The feature debut from Zambian-Welsh director Rungano Nyoni was understandably a highlight at this year’s Cannes Film Festival and has been much-anticipated following her award-winning shorts Mwansa the Great (2011) and Listen (2014). Nyoni’s triple F-rated film I Am Not a Witch is both tragic and poignant, shining a stark light on the strange and surreal world of witchcraft, and the exploitation of the women and children who are accused of it. But where there is superstition and sadness, there is also satire and levity.

Nine-year-old Shula is accused of witchcraft during a farcical investigation and offered two choices by the laughably inept government official, Mr Banda. Either confess to being a witch, or be cursed and transformed into a goat. Shula confesses and joins a group of women in a so-called ‘witch camp’, all of whom wear long white ribbons attached to over-sized spools to denote their status as ‘witches’. The bond that soon forms between the women and Shula is truly heart-warming and reflects all the good that can be found in female relationships, especially those between a child and her mother figures. They are each other’s salvation in a world where their every movement is controlled by the patriarchy.

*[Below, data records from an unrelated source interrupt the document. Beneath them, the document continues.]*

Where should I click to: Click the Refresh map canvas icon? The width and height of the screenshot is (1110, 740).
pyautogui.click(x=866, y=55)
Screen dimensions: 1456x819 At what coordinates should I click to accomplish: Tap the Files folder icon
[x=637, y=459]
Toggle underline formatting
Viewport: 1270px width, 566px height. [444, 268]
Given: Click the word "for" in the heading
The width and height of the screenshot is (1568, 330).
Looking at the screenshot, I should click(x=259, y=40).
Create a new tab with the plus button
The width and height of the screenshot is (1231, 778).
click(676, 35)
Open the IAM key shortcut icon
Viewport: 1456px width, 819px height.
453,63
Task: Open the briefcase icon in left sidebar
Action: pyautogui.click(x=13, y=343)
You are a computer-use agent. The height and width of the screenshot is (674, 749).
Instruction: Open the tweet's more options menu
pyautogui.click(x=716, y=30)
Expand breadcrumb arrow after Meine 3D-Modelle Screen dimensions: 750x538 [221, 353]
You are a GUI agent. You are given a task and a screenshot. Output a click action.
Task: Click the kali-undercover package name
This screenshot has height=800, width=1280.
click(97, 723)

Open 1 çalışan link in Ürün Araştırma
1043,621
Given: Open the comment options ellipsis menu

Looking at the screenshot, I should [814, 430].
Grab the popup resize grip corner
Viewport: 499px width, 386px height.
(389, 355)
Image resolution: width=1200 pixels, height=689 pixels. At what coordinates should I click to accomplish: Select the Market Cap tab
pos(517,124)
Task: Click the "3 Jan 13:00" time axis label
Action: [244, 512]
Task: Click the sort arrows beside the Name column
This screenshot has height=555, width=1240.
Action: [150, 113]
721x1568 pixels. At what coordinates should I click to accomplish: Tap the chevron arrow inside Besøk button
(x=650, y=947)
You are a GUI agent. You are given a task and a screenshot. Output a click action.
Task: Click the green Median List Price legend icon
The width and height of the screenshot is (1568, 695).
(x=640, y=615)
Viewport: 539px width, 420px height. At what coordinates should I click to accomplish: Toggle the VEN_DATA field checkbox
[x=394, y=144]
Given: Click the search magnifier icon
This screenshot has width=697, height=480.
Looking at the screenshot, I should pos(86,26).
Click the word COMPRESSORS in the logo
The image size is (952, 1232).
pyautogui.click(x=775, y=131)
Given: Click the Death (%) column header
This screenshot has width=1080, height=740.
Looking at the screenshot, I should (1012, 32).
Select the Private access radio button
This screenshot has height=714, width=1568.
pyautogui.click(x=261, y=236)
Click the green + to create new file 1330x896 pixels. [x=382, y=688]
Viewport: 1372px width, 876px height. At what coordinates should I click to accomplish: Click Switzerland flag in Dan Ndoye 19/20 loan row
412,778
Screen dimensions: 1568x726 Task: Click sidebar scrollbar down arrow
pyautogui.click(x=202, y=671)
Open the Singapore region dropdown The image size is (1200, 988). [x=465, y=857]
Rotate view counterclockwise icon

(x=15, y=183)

As Banda parades Shula from place to place, through local courts and TV stations, Shula grows wilful and defiant but is palpably shrouded in sorrow, at one point saying that she wished she had cut her ribbon, because life as a goat would be better than life as a witch. Margaret Mulubwa enthralls in the lead role, her occasional smile lights up the screen but her slow tears leave you anguished and heartbroken, asking the obvious question, “What if she is just a child?”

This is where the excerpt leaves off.